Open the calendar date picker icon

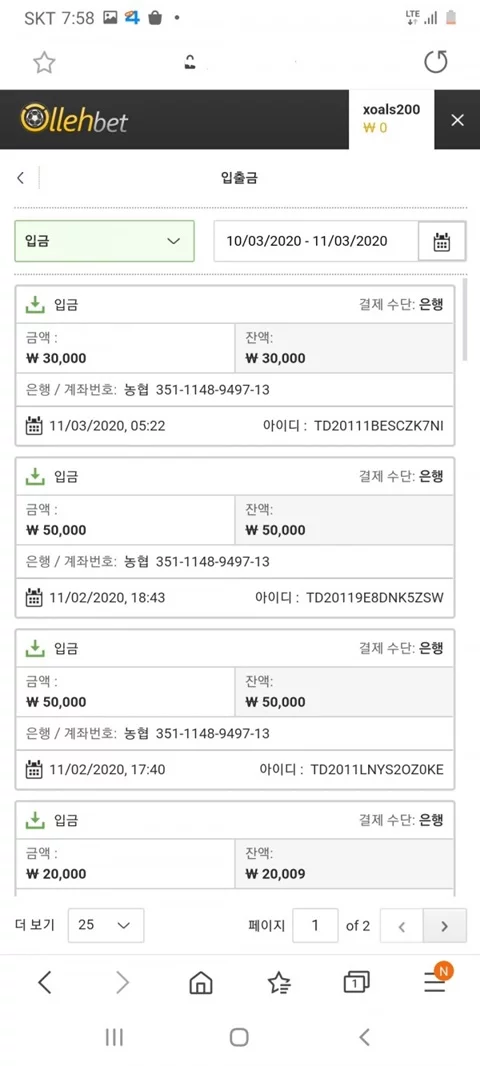442,241
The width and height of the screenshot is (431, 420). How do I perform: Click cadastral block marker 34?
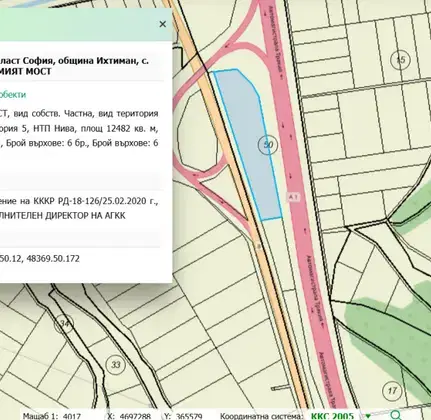pyautogui.click(x=63, y=324)
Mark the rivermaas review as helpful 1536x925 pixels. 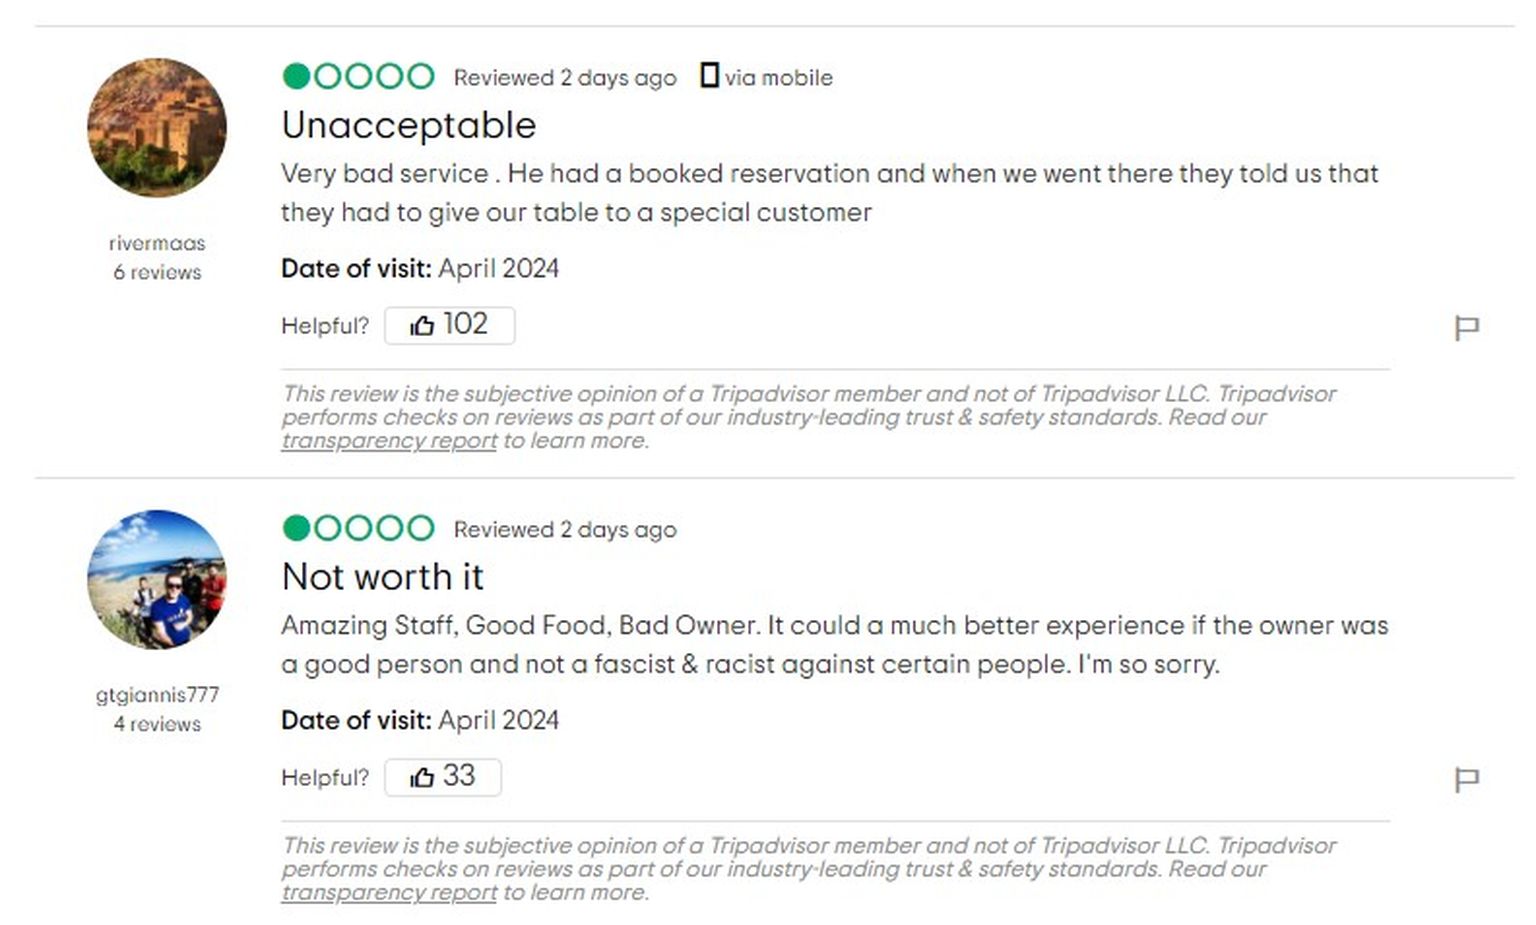[449, 326]
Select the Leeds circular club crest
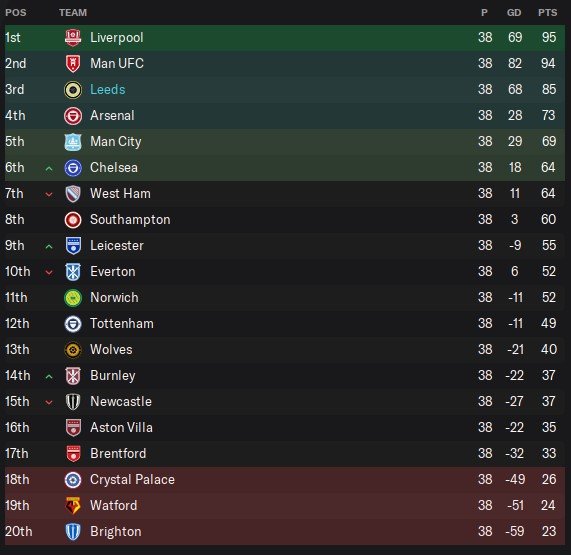571x555 pixels. pos(73,90)
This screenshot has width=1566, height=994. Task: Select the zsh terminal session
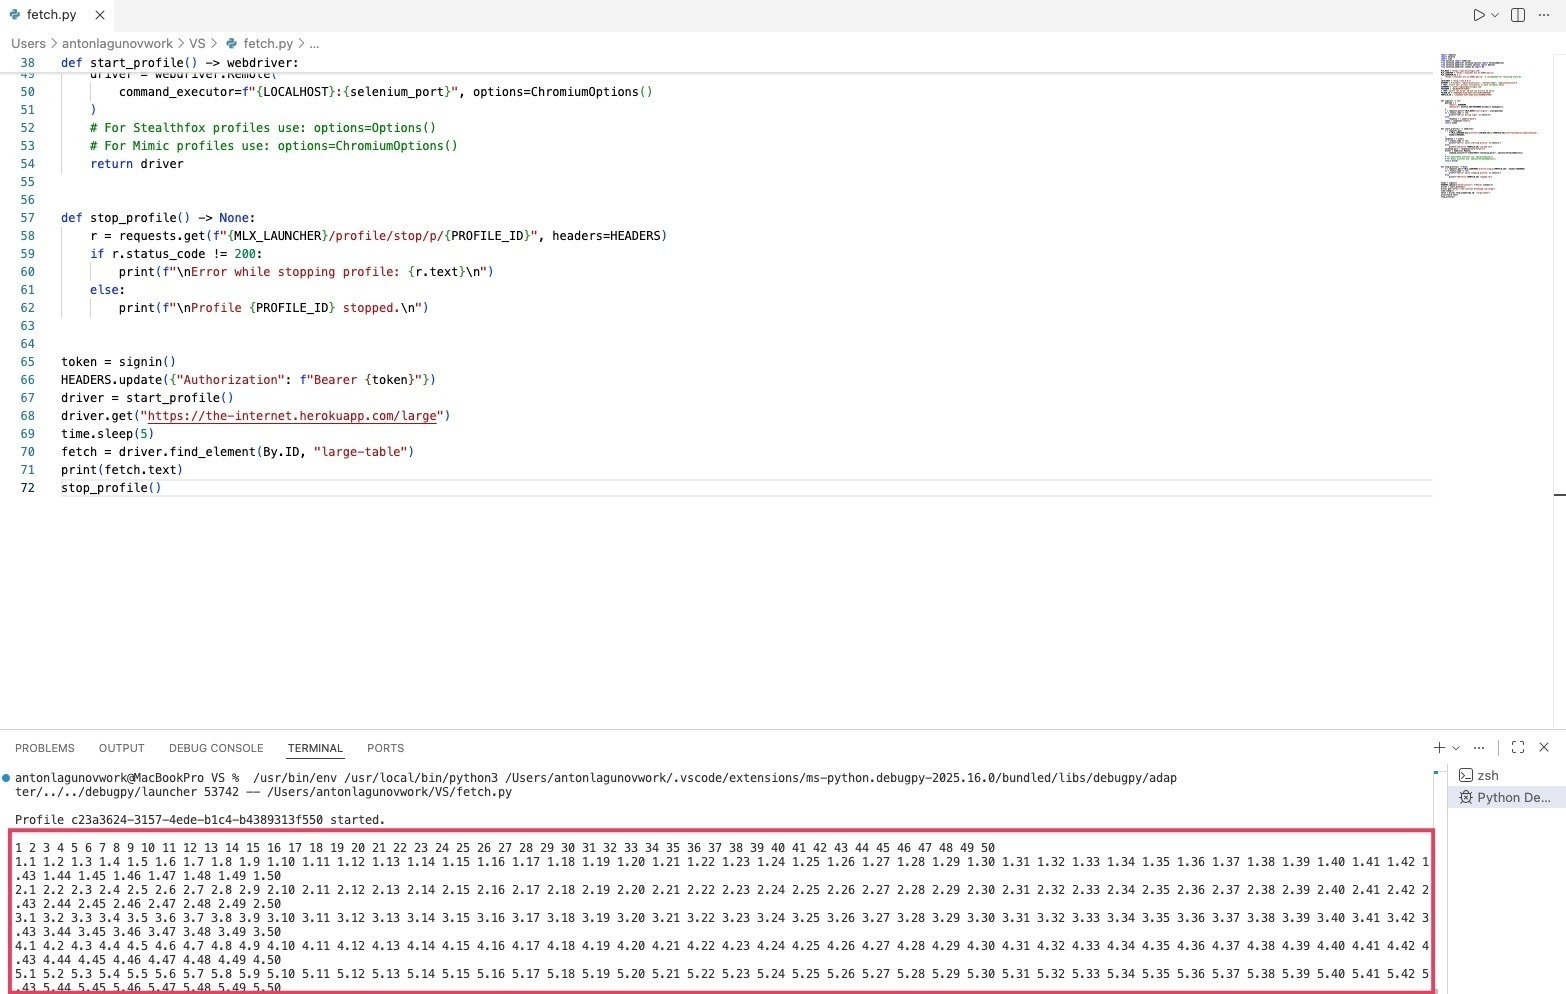(1489, 775)
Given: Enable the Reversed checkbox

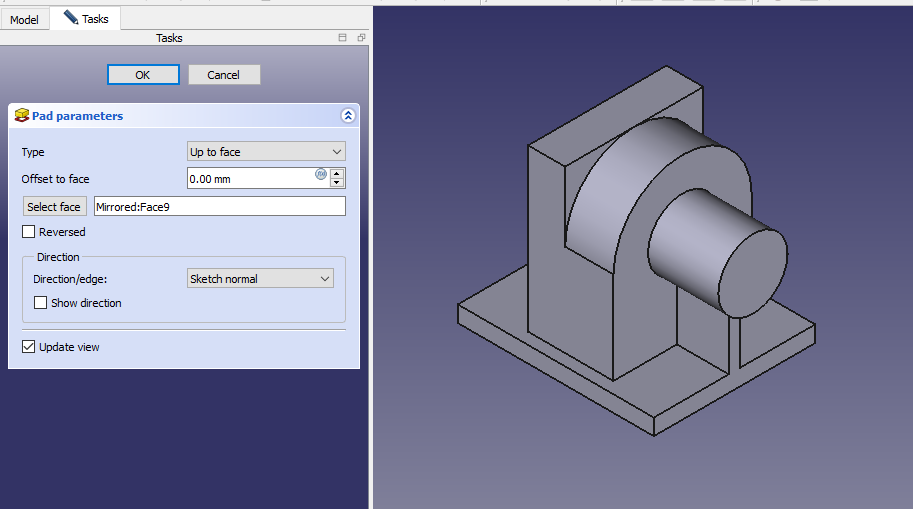Looking at the screenshot, I should click(28, 232).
=======
• **Work to be completed**
An acceptable answer consists of the lines above from the one holding "This screenshot has" to the end of the data, repeated exactly and containing no pictures.

• **Task solution**
This screenshot has width=1566, height=994. Task: Select the zsh terminal session
(1489, 775)
Given: Enable the Reversed checkbox

Looking at the screenshot, I should click(28, 232).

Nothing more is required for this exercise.